Today is my Aunt Marion's birthday; she's 91 and she's amazing. (I call her a sequin person because she's so sparkly). I phoned Aunt Marion in Milwaukee today to wish her a "Happy Birthday" and she wanted to know how we were doing with the lay off. Aunt Marion was 11 years old at the beginning of the Great Depression of 1929. My mother was 12. By the time she was 16, my mother dropped out of high school because her parents didn't have enough money for her to buy a gym suit and she was too proud to go to school without one.


Aunt Marion is worried a bit about the economy and the fact that my husband is laid off during this time. She can remember the Great Depression and therefore can envision a deepening and lengthening of the economic recession. Because I was born after that time in history, such a picture is not easy for me to comprehend nor do I want it to be.

The emotional effect of the Great Depression, I feel, was a living, breathing presence in my family, and it's legacy has been passed down. My mother would tell me stories at bedtime about how she and Aunt Marion took a wagon "to the county" to get milk and flour. They lived in West Allis, Wisconsin, a part of West Milwaukee, right down the block from where Liberace and his brother George grew up. "Walter" Liberace and George went to the same school as my mother and my Aunt Marion. My mother remembers that Walter was very kind to her. He helped Aunt Marion and my mom with the wagon of groceries they brought home from the county. My mother was embarrassed they had to do this and in her adult life she never took anything that even hinted it might be charity. On the contrary, my mother, though never having more than just enough to get by, was a exceptionally generous person. When she left a tip at a restaurant, it was a big tip. When she gave a gift, it was something lovely. I remember one time we went to the Wisconsin State Fair and there was a little girl standing by one of the rides. She was blind. My mother walked over and gave her enough to ride all the rides she wanted that day.

That was the positive legacy of the Depression. It left my mother with a great understanding of how people can fall on hard times through no fault of their own. My mother's natural empathy for people was amplified through her experiences during the Depression and World War II.

But the Great Depression left another psychological and sociological effect on America - the effect of deprivation. There are several ways in which people respond to deprivation. One is to accept deprivation as a given, the other is to rail against it.

It's interesting that Liberace once stated: "Except for music, there wasn't much beauty in my childhood. He later recalled, "We lived in one of those featureless bungalows in a featureless neighborhood.
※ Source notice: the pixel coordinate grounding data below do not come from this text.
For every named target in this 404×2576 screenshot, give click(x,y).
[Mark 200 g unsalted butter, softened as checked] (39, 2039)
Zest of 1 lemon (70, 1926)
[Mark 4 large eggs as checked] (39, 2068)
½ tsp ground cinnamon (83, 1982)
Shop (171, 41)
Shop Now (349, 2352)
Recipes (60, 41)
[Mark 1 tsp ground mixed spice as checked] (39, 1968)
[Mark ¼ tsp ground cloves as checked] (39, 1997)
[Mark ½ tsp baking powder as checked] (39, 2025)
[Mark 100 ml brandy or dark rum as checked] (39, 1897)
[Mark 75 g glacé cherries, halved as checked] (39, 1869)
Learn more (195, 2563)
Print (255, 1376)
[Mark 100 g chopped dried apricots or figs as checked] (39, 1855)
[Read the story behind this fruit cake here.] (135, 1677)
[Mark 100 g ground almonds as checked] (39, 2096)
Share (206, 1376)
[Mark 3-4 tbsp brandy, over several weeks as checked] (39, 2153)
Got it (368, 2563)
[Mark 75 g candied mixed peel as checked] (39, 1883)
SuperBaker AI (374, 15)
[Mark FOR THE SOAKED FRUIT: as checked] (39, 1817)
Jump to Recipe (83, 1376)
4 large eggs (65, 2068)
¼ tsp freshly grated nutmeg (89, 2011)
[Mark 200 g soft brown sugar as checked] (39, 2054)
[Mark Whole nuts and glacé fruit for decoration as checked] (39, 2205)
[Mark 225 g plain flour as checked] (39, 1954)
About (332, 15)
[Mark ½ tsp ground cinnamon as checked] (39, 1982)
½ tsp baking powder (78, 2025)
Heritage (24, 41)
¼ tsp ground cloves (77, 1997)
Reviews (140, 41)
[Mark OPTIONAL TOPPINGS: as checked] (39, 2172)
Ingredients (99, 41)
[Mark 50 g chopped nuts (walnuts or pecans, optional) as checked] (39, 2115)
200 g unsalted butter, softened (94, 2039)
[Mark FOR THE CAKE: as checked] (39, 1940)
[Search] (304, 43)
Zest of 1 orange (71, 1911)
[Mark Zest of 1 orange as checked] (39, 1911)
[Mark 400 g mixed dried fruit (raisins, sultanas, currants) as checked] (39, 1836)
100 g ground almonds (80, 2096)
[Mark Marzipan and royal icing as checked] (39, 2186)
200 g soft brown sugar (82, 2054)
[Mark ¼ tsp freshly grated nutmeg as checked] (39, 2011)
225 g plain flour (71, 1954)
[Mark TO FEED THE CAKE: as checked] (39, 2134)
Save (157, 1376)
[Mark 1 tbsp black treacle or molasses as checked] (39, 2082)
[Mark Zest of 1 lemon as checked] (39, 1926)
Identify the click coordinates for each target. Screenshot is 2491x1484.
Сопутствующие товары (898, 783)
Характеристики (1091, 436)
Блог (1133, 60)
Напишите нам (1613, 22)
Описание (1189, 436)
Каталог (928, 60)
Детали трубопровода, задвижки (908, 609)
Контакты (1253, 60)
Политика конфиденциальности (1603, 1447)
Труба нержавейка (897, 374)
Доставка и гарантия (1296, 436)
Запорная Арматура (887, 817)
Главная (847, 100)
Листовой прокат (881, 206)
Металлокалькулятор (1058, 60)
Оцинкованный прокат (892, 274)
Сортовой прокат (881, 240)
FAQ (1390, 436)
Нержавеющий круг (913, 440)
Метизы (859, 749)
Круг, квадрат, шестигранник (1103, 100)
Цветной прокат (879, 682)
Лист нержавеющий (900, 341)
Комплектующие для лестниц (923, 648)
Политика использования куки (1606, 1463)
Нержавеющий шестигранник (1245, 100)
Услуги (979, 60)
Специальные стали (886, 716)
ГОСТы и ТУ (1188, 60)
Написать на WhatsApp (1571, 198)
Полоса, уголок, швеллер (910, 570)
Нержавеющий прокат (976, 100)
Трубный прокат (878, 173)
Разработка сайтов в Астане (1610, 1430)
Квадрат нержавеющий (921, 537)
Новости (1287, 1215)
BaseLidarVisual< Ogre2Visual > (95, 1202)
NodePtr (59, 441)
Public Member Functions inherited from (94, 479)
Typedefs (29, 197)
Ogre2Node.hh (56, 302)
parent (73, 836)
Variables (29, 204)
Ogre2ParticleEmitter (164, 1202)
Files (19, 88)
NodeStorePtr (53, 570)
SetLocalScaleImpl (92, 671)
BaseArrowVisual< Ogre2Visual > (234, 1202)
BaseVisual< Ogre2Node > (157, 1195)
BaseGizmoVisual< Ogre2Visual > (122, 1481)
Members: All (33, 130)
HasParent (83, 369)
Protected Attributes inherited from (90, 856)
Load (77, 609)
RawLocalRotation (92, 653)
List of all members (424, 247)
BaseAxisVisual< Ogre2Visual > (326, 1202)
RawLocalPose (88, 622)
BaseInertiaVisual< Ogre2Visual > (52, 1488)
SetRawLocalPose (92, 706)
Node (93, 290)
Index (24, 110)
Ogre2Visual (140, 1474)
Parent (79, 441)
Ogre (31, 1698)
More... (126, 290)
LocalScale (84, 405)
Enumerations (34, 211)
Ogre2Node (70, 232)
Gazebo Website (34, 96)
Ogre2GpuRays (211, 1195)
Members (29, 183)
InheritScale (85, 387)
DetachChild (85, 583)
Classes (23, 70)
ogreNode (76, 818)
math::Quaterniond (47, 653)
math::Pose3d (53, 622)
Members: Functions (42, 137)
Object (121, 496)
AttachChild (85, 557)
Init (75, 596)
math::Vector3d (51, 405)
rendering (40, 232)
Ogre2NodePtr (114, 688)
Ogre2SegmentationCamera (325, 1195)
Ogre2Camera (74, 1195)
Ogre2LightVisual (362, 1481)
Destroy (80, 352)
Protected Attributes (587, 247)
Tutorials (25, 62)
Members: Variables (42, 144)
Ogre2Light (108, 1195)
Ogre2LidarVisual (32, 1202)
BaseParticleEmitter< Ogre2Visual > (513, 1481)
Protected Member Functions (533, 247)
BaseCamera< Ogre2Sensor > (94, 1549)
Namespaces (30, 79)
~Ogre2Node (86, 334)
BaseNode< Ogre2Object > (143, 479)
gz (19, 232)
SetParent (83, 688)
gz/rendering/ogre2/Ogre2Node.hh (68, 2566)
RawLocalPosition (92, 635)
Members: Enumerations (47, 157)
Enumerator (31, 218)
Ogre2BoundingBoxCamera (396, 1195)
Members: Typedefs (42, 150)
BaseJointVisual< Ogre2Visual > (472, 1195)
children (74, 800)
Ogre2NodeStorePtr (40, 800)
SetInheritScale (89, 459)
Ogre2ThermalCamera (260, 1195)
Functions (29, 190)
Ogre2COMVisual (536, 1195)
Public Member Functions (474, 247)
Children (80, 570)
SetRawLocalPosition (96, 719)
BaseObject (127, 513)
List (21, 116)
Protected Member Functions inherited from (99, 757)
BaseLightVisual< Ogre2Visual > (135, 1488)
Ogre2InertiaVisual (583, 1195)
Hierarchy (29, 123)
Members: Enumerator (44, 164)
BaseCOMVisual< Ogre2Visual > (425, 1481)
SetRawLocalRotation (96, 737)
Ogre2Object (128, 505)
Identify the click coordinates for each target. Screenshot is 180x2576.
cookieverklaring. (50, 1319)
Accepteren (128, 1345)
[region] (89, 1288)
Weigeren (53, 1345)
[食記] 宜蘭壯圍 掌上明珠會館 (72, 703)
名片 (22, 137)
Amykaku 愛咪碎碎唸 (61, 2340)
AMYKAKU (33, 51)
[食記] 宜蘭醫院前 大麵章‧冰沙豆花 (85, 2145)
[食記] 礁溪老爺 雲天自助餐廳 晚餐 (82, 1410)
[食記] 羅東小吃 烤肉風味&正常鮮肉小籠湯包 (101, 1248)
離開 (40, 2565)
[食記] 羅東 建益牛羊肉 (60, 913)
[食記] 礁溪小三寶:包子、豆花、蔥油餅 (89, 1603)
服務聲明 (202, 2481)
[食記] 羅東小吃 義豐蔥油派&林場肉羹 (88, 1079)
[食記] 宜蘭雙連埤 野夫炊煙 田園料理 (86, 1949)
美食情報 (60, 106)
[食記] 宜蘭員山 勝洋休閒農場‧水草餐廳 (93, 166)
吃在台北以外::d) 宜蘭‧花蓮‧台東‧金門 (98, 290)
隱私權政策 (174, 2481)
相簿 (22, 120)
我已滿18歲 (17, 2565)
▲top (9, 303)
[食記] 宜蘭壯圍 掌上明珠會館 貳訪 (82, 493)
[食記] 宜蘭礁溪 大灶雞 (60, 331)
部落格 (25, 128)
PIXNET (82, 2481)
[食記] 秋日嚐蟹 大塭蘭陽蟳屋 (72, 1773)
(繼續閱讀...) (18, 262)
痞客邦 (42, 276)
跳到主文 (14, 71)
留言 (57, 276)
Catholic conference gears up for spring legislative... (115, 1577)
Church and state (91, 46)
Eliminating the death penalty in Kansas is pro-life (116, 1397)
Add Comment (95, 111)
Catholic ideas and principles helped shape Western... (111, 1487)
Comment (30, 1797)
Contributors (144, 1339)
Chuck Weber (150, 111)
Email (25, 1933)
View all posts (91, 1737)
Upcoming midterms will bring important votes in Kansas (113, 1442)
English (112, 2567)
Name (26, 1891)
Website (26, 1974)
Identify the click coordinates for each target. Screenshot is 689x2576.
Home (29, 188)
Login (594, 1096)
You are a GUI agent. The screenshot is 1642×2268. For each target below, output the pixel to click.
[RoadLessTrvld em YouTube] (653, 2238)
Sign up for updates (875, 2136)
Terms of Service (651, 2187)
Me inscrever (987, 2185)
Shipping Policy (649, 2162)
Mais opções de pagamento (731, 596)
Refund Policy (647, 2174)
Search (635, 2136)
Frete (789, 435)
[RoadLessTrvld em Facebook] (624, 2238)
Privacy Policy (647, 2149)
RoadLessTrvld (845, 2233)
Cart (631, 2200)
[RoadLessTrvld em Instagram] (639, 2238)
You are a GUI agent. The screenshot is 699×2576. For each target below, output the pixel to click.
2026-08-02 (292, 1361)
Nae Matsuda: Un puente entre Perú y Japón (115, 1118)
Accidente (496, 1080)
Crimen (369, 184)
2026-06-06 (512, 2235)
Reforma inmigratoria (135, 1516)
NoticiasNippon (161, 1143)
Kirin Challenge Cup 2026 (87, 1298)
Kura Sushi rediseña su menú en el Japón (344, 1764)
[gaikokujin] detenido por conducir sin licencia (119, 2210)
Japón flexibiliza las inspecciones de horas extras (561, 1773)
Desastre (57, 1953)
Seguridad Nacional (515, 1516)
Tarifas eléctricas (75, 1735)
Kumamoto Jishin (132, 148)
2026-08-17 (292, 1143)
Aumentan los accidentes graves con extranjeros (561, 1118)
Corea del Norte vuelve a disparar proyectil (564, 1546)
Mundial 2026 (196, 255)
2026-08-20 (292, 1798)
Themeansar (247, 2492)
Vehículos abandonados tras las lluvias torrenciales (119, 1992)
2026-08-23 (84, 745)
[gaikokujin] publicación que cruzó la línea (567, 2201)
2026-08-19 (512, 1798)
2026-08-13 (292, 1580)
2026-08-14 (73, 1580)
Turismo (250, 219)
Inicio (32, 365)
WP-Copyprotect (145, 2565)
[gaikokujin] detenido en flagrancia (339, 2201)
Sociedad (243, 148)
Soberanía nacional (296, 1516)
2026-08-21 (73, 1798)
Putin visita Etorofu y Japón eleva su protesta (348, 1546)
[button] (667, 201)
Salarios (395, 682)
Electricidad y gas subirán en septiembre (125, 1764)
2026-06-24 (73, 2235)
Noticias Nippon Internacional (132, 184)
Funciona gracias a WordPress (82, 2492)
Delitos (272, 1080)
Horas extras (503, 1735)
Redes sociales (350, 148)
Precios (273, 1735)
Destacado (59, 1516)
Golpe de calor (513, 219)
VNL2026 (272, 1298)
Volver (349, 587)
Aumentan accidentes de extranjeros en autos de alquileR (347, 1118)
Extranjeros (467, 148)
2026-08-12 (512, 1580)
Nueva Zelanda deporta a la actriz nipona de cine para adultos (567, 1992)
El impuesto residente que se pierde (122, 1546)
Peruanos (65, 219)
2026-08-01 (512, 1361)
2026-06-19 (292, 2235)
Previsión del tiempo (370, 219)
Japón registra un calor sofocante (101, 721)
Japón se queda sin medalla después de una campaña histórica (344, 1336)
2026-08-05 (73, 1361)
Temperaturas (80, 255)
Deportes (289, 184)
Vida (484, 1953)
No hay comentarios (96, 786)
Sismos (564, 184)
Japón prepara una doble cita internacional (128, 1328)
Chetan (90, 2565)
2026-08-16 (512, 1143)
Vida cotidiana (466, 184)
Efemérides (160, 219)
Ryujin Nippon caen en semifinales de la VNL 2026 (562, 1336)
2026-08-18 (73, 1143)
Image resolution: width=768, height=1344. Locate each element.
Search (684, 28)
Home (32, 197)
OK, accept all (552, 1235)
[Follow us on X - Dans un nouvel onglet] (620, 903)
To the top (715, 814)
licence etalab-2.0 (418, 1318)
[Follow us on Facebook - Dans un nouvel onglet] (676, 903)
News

I hated shabbiness. I'd walk 27 blocks and pay 15 cents to sit in a new, clean movie house when I could have walked five blocks and paid 5 cents to sit in an old, dirty one." www.1st100.com/part3/liberace.html Perhaps Liberace's excesses were somewhat of a reaction to the Great Depression - a kind of a Scarlet O'Hara "I'll-never-go-hungry-again" response. Perhaps he was railing against deprivation.

I'm wondering if my mother's response to the Great Depression, on the other hand, was one of resigned acceptance of the loss of control over one's financial fate - the acceptance of deprivation as a given in life. It's not that we were poor. It's just that we were never prosperous. There was money just enough for a vacation for two weeks up North in the summer and maybe a new car every so often. My parents never owned a house and my mother was never able to take the trip to Ireland she had dreamed about. But she was "content" as she put it. And that, to me, can be a danger. "What good is money?" she'd ask, "even the pigs won't eat it." I never understood what that was supposed to mean, but I think it was one of those cliques we try to live by like, "Money doesn't bring happiness."

To many this is an admirable trait, but it's one that keeps people in their class and never allows them to rise above it. It seems to me that the whole point of living is the rising. This planet is rich enough in resources, and humankind is creative enough to envision prosperity for all. During this time of economic revolution (for surely these times are ever as much revolutionary as the Industrial Revolution) we must be sure that rather than fall into acceptance of crisis as inevitable, we need to embrace a vision of a better life for all, a more equitable distribution of wealth and the knowledge that we do have the ability and perhaps the obligation to continue to rise. It's all about the rising.